- _TASK TO CARRY OUT_
What is needed is an exact copy of the data that follows.

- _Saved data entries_
• • •

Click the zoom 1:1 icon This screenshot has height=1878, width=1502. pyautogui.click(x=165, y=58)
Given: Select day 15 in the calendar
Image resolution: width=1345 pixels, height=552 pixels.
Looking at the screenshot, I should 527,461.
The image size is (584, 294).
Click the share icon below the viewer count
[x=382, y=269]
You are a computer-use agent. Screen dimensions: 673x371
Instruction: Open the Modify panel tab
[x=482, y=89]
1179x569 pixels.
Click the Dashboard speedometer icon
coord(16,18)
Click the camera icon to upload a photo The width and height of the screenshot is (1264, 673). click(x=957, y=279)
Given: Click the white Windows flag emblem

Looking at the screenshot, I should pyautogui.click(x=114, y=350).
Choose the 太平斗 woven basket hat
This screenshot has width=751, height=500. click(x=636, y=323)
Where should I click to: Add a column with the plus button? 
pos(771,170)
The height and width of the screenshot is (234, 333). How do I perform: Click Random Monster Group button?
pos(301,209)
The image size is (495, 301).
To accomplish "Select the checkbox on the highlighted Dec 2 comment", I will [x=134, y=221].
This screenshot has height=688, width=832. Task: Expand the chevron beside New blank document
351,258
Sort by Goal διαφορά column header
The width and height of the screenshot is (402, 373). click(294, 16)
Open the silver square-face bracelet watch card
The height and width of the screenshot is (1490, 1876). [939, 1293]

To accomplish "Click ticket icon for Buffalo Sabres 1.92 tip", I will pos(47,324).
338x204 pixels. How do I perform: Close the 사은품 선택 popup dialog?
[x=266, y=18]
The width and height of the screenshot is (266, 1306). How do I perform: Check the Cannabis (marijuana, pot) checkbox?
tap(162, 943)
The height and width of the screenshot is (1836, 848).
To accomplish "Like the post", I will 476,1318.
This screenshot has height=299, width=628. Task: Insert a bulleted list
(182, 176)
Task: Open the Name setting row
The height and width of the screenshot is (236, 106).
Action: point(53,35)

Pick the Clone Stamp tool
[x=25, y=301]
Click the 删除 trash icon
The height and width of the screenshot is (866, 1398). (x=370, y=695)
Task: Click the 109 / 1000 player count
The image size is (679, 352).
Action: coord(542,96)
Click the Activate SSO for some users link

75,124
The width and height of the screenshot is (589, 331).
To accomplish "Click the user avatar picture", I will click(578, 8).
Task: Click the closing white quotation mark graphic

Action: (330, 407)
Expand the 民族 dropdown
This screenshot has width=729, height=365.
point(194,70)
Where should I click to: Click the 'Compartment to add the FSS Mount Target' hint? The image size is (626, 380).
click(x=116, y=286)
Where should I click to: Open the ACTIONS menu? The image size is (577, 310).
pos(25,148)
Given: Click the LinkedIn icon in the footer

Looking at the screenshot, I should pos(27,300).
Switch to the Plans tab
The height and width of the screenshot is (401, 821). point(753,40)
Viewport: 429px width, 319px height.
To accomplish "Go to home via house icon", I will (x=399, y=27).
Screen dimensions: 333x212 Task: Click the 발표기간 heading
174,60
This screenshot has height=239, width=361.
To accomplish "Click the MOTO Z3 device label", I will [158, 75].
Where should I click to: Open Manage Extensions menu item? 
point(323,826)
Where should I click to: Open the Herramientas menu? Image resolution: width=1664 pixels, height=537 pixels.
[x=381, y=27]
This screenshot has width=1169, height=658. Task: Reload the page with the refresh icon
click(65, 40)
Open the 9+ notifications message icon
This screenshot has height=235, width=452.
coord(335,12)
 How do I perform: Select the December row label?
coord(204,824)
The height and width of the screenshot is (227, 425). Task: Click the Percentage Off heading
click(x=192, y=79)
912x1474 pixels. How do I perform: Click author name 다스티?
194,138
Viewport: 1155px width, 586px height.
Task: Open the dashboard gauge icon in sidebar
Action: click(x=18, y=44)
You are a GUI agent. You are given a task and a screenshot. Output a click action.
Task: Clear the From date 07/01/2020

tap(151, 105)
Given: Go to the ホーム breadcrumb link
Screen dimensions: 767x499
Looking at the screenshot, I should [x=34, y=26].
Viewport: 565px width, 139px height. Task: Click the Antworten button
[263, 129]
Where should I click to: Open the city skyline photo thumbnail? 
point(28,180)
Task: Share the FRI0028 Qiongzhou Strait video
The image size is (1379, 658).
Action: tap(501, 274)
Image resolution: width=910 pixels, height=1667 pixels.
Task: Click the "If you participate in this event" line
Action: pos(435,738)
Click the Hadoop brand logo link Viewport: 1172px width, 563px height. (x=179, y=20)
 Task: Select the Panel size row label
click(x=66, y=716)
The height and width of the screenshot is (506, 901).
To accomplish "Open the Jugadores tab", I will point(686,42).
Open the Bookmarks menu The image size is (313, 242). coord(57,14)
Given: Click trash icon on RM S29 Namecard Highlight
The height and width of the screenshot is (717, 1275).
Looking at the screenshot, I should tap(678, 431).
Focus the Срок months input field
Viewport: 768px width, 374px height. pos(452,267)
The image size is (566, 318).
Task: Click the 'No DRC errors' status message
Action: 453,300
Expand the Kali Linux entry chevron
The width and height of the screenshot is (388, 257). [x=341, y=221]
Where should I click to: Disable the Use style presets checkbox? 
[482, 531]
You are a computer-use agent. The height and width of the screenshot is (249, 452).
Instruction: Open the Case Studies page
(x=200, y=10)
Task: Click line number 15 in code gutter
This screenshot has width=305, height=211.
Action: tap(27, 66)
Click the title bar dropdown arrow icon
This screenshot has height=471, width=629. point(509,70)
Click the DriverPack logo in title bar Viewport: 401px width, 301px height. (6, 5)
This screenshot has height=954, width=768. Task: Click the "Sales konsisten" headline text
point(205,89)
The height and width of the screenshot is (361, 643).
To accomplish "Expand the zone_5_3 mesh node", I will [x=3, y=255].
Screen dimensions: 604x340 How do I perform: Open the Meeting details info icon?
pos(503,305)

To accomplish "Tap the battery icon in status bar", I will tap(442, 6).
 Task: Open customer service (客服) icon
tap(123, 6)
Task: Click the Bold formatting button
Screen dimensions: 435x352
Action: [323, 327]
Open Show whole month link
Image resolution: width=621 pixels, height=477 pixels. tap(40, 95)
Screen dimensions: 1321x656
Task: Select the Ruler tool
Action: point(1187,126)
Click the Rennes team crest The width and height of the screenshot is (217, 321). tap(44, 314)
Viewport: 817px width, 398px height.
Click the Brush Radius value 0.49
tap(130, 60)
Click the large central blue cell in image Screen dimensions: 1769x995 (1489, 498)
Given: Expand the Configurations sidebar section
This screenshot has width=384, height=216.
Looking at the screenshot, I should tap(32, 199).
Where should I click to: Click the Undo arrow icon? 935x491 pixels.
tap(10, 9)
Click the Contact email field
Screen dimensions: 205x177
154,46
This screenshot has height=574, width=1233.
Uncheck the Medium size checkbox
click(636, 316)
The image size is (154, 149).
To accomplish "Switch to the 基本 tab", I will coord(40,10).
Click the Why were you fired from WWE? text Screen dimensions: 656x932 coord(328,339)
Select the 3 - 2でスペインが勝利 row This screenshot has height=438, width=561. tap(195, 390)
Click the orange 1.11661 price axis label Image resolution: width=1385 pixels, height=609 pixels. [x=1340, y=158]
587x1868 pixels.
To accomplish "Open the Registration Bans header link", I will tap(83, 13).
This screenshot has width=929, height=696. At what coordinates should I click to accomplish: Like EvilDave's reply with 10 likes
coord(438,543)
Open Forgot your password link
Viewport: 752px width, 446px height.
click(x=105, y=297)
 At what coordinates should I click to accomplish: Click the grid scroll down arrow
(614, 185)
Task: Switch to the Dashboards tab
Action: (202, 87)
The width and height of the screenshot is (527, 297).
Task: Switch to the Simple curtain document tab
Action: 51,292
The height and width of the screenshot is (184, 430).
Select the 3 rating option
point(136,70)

• • •

- _OUTPUT OF THE EXERCISE_
Click the zoom 1:1 icon This screenshot has height=1878, width=1502. pyautogui.click(x=165, y=58)
Given: Select day 15 in the calendar
Image resolution: width=1345 pixels, height=552 pixels.
Looking at the screenshot, I should 527,461.
The image size is (584, 294).
Click the share icon below the viewer count
[x=382, y=269]
You are a computer-use agent. Screen dimensions: 673x371
Instruction: Open the Modify panel tab
[x=482, y=89]
1179x569 pixels.
Click the Dashboard speedometer icon
coord(16,18)
Click the camera icon to upload a photo The width and height of the screenshot is (1264, 673). click(x=957, y=279)
Given: Click the white Windows flag emblem

Looking at the screenshot, I should pyautogui.click(x=114, y=350).
Choose the 太平斗 woven basket hat
This screenshot has width=751, height=500. click(x=636, y=323)
Where should I click to: Add a column with the plus button? 
pos(771,170)
The height and width of the screenshot is (234, 333). How do I perform: Click Random Monster Group button?
pos(301,209)
The image size is (495, 301).
To accomplish "Select the checkbox on the highlighted Dec 2 comment", I will [x=134, y=221].
This screenshot has height=688, width=832. Task: Expand the chevron beside New blank document
351,258
Sort by Goal διαφορά column header
The width and height of the screenshot is (402, 373). click(294, 16)
Open the silver square-face bracelet watch card
The height and width of the screenshot is (1490, 1876). [939, 1293]

To accomplish "Click ticket icon for Buffalo Sabres 1.92 tip", I will pos(47,324).
338x204 pixels. How do I perform: Close the 사은품 선택 popup dialog?
[x=266, y=18]
The width and height of the screenshot is (266, 1306). How do I perform: Check the Cannabis (marijuana, pot) checkbox?
tap(162, 943)
The height and width of the screenshot is (1836, 848).
To accomplish "Like the post", I will 476,1318.
This screenshot has height=299, width=628. Task: Insert a bulleted list
(182, 176)
Task: Open the Name setting row
The height and width of the screenshot is (236, 106).
Action: point(53,35)

Pick the Clone Stamp tool
[x=25, y=301]
Click the 删除 trash icon
The height and width of the screenshot is (866, 1398). (x=370, y=695)
Task: Click the 109 / 1000 player count
The image size is (679, 352).
Action: coord(542,96)
Click the Activate SSO for some users link

75,124
The width and height of the screenshot is (589, 331).
To accomplish "Click the user avatar picture", I will click(578, 8).
Task: Click the closing white quotation mark graphic

Action: (330, 407)
Expand the 民族 dropdown
This screenshot has width=729, height=365.
point(194,70)
Where should I click to: Click the 'Compartment to add the FSS Mount Target' hint? The image size is (626, 380).
click(x=116, y=286)
Where should I click to: Open the ACTIONS menu? The image size is (577, 310).
pos(25,148)
Given: Click the LinkedIn icon in the footer

Looking at the screenshot, I should pos(27,300).
Switch to the Plans tab
The height and width of the screenshot is (401, 821). point(753,40)
Viewport: 429px width, 319px height.
To accomplish "Go to home via house icon", I will (x=399, y=27).
Screen dimensions: 333x212 Task: Click the 발표기간 heading
174,60
This screenshot has height=239, width=361.
To accomplish "Click the MOTO Z3 device label", I will [158, 75].
Where should I click to: Open Manage Extensions menu item? 
point(323,826)
Where should I click to: Open the Herramientas menu? Image resolution: width=1664 pixels, height=537 pixels.
[x=381, y=27]
This screenshot has width=1169, height=658. Task: Reload the page with the refresh icon
click(65, 40)
Open the 9+ notifications message icon
This screenshot has height=235, width=452.
coord(335,12)
 How do I perform: Select the December row label?
coord(204,824)
The height and width of the screenshot is (227, 425). Task: Click the Percentage Off heading
click(x=192, y=79)
912x1474 pixels. How do I perform: Click author name 다스티?
194,138
Viewport: 1155px width, 586px height.
Task: Open the dashboard gauge icon in sidebar
Action: click(x=18, y=44)
You are a GUI agent. You are given a task and a screenshot. Output a click action.
Task: Clear the From date 07/01/2020

tap(151, 105)
Given: Go to the ホーム breadcrumb link
Screen dimensions: 767x499
Looking at the screenshot, I should [x=34, y=26].
Viewport: 565px width, 139px height. Task: Click the Antworten button
[263, 129]
Where should I click to: Open the city skyline photo thumbnail? 
point(28,180)
Task: Share the FRI0028 Qiongzhou Strait video
The image size is (1379, 658).
Action: tap(501, 274)
Image resolution: width=910 pixels, height=1667 pixels.
Task: Click the "If you participate in this event" line
Action: pos(435,738)
Click the Hadoop brand logo link Viewport: 1172px width, 563px height. (x=179, y=20)
 Task: Select the Panel size row label
click(x=66, y=716)
The height and width of the screenshot is (506, 901).
To accomplish "Open the Jugadores tab", I will point(686,42).
Open the Bookmarks menu The image size is (313, 242). coord(57,14)
Given: Click trash icon on RM S29 Namecard Highlight
The height and width of the screenshot is (717, 1275).
Looking at the screenshot, I should tap(678, 431).
Focus the Срок months input field
Viewport: 768px width, 374px height. pos(452,267)
The image size is (566, 318).
Task: Click the 'No DRC errors' status message
Action: 453,300
Expand the Kali Linux entry chevron
The width and height of the screenshot is (388, 257). [x=341, y=221]
Where should I click to: Disable the Use style presets checkbox? 
[482, 531]
You are a computer-use agent. The height and width of the screenshot is (249, 452).
Instruction: Open the Case Studies page
(x=200, y=10)
Task: Click line number 15 in code gutter
This screenshot has width=305, height=211.
Action: tap(27, 66)
Click the title bar dropdown arrow icon
This screenshot has height=471, width=629. point(509,70)
Click the DriverPack logo in title bar Viewport: 401px width, 301px height. (6, 5)
This screenshot has height=954, width=768. Task: Click the "Sales konsisten" headline text
point(205,89)
The height and width of the screenshot is (361, 643).
To accomplish "Expand the zone_5_3 mesh node", I will [x=3, y=255].
Screen dimensions: 604x340 How do I perform: Open the Meeting details info icon?
pos(503,305)

To accomplish "Tap the battery icon in status bar", I will tap(442, 6).
 Task: Open customer service (客服) icon
tap(123, 6)
Task: Click the Bold formatting button
Screen dimensions: 435x352
Action: [323, 327]
Open Show whole month link
Image resolution: width=621 pixels, height=477 pixels. tap(40, 95)
Screen dimensions: 1321x656
Task: Select the Ruler tool
Action: point(1187,126)
Click the Rennes team crest The width and height of the screenshot is (217, 321). tap(44, 314)
Viewport: 817px width, 398px height.
Click the Brush Radius value 0.49
tap(130, 60)
Click the large central blue cell in image Screen dimensions: 1769x995 (1489, 498)
Given: Expand the Configurations sidebar section
This screenshot has width=384, height=216.
Looking at the screenshot, I should tap(32, 199).
Where should I click to: Click the Undo arrow icon? 935x491 pixels.
tap(10, 9)
Click the Contact email field
Screen dimensions: 205x177
154,46
This screenshot has height=574, width=1233.
Uncheck the Medium size checkbox
click(636, 316)
The image size is (154, 149).
To accomplish "Switch to the 基本 tab", I will coord(40,10).
Click the Why were you fired from WWE? text Screen dimensions: 656x932 coord(328,339)
Select the 3 - 2でスペインが勝利 row This screenshot has height=438, width=561. tap(195, 390)
Click the orange 1.11661 price axis label Image resolution: width=1385 pixels, height=609 pixels. [x=1340, y=158]
587x1868 pixels.
To accomplish "Open the Registration Bans header link", I will tap(83, 13).
This screenshot has width=929, height=696. At what coordinates should I click to accomplish: Like EvilDave's reply with 10 likes
coord(438,543)
Open Forgot your password link
Viewport: 752px width, 446px height.
click(x=105, y=297)
 At what coordinates should I click to accomplish: Click the grid scroll down arrow
(614, 185)
Task: Switch to the Dashboards tab
Action: (202, 87)
The width and height of the screenshot is (527, 297).
Task: Switch to the Simple curtain document tab
Action: 51,292
The height and width of the screenshot is (184, 430).
Select the 3 rating option
point(136,70)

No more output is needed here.